TASK PROMPT:
Render every line of the material below as a row in a Markdown table with the columns Row and Line, skipping blank lines. Leave the pictures out.

======== PROVIDED RECORDS

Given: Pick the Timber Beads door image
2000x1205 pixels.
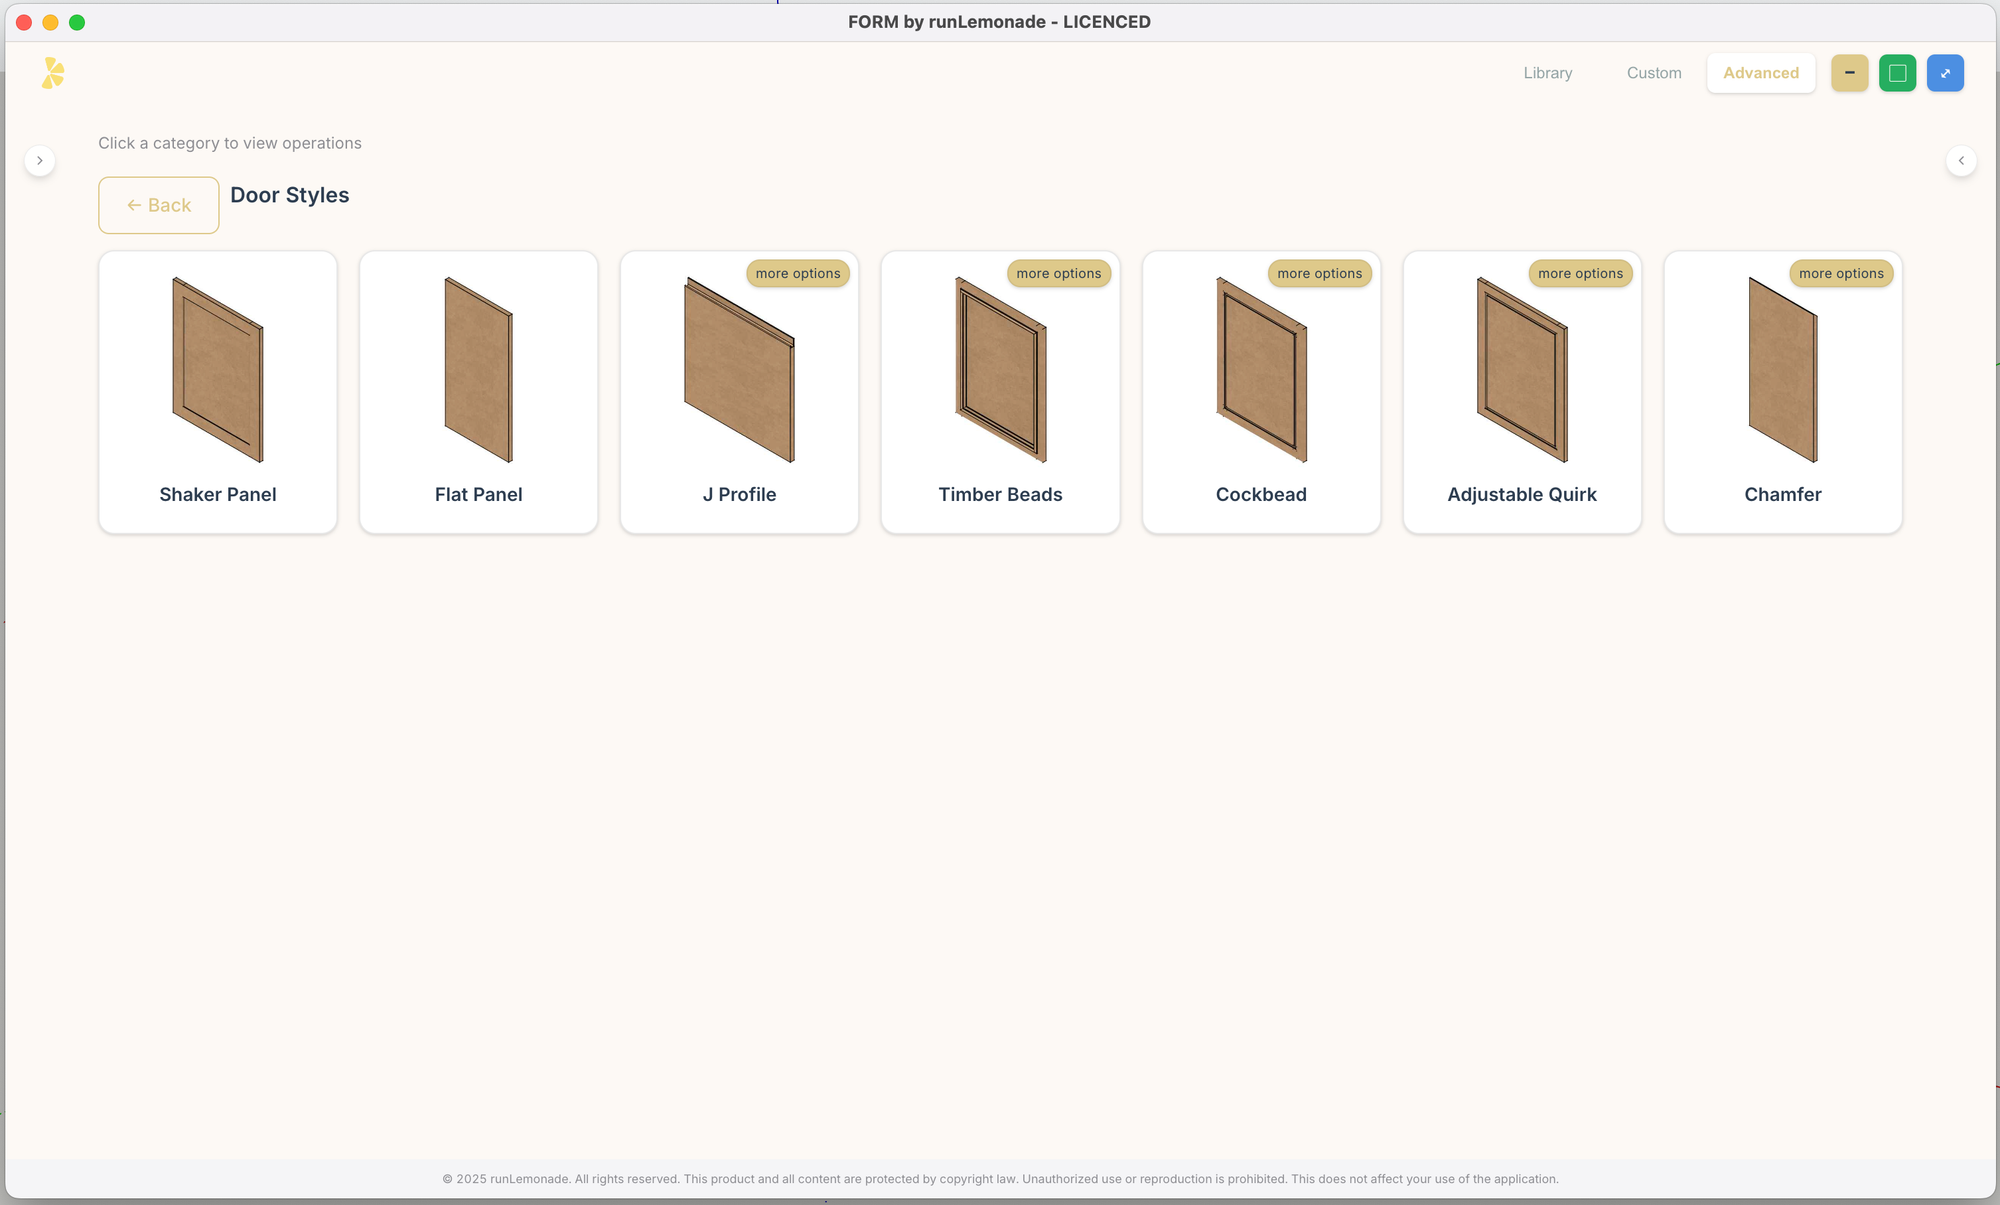Looking at the screenshot, I should click(1000, 370).
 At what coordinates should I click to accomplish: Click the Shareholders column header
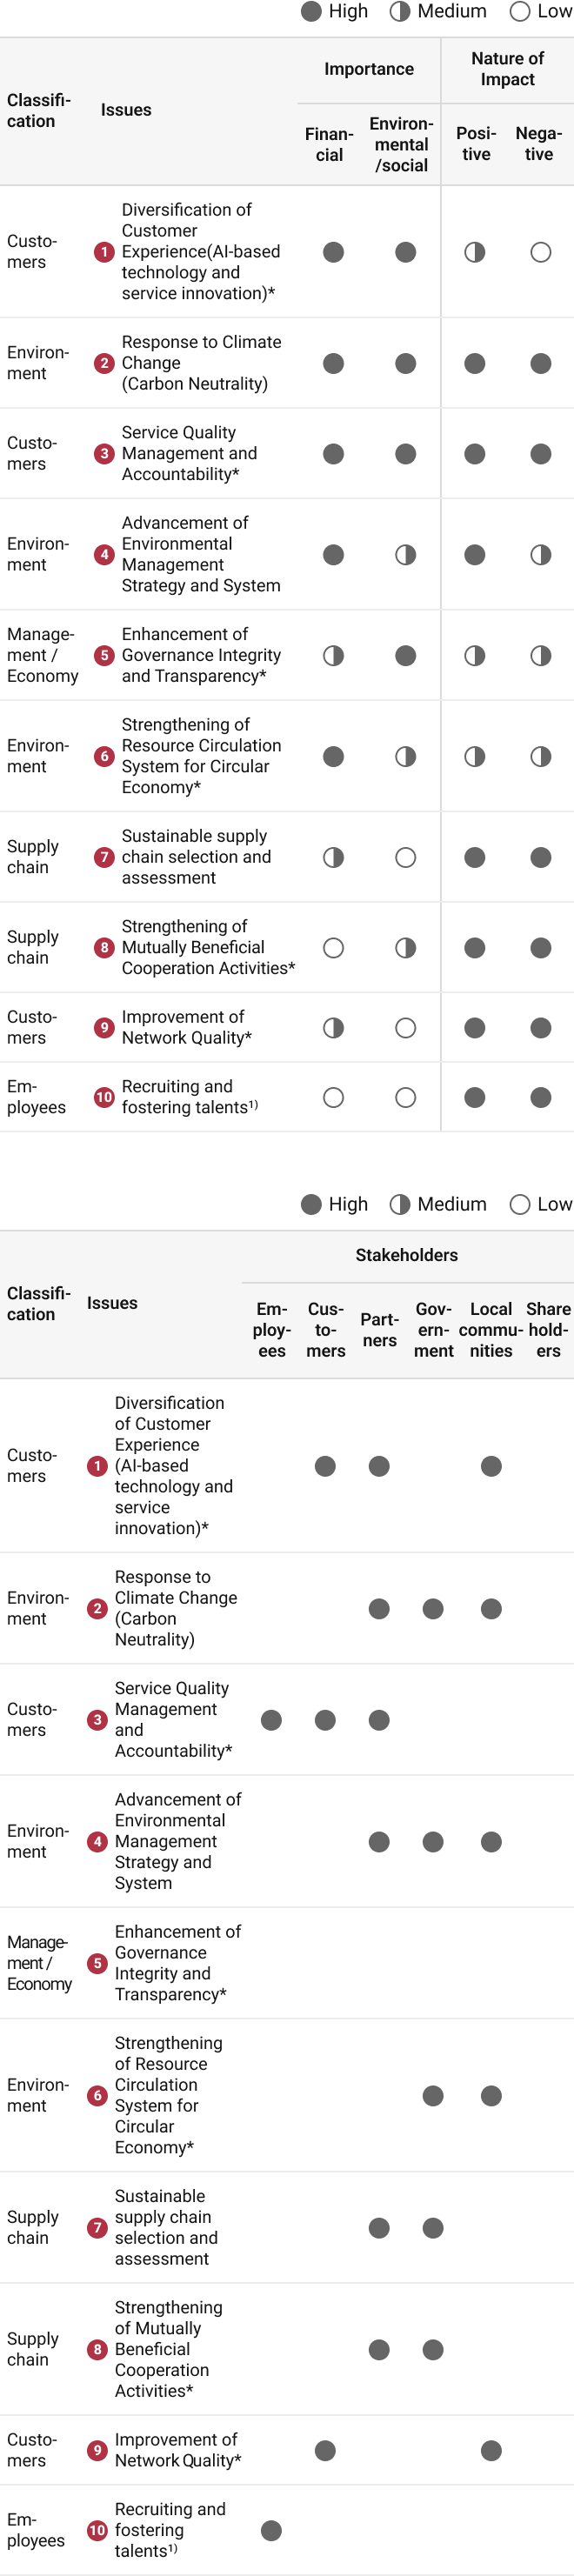pos(548,1329)
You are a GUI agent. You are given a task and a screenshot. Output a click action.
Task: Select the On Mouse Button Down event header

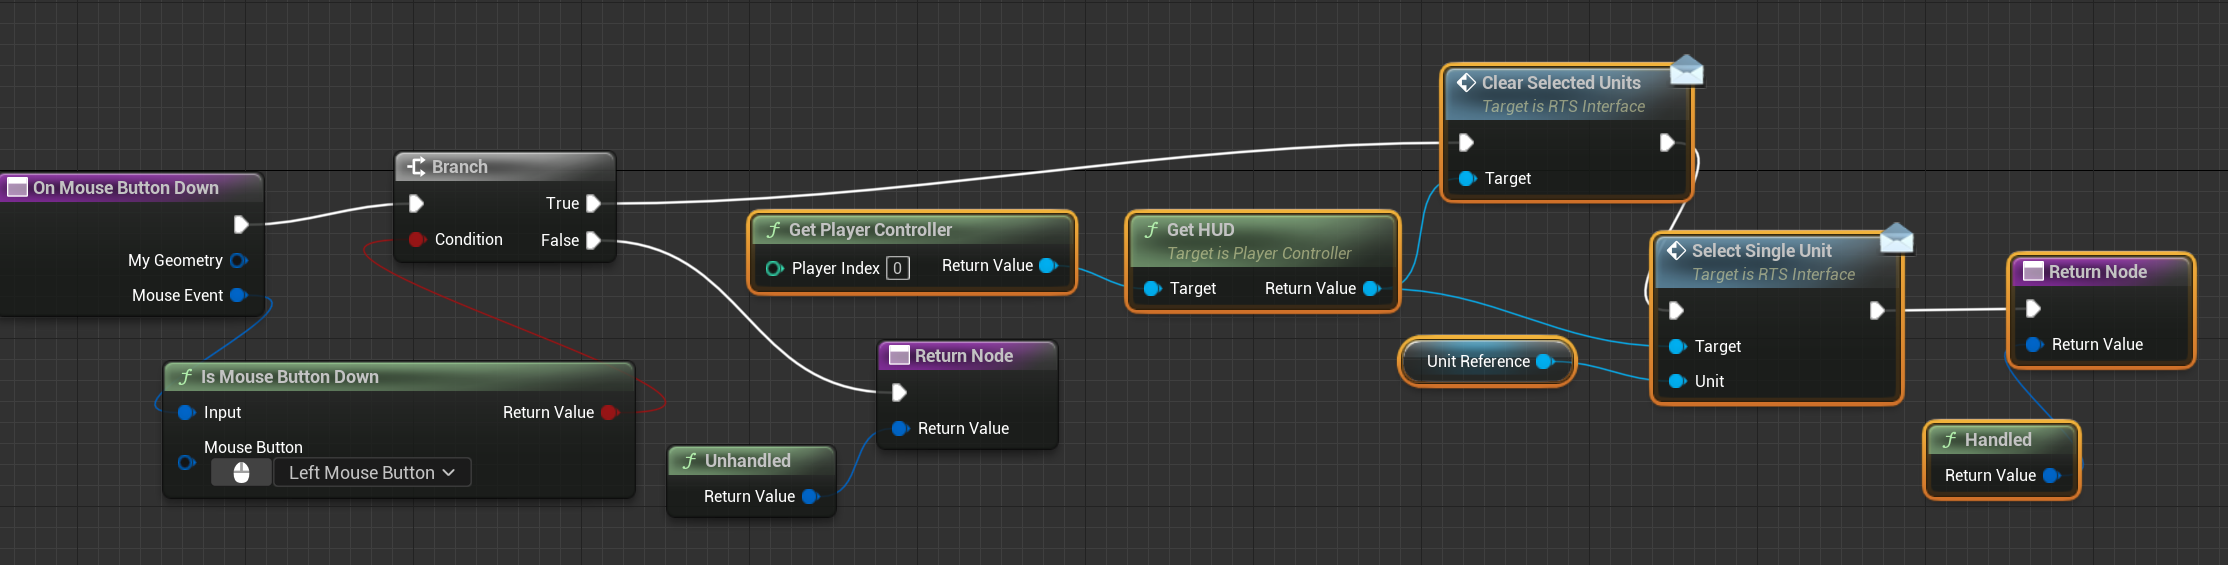125,188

================

CORRECT RESULT:
| Row | Line |
|---|---|
| 1 | Given: Pick the Timber Beads door image |
| 2 | 2000x1205 pixels. |
| 3 | Looking at the screenshot, I should click(1000, 370). |
| 4 |  At what coordinates should I click to accomplish: Click the Shareholders column header |
| 5 | pos(548,1329) |
| 6 | You are a GUI agent. You are given a task and a screenshot. Output a click action. |
| 7 | Task: Select the On Mouse Button Down event header |
| 8 | 125,188 |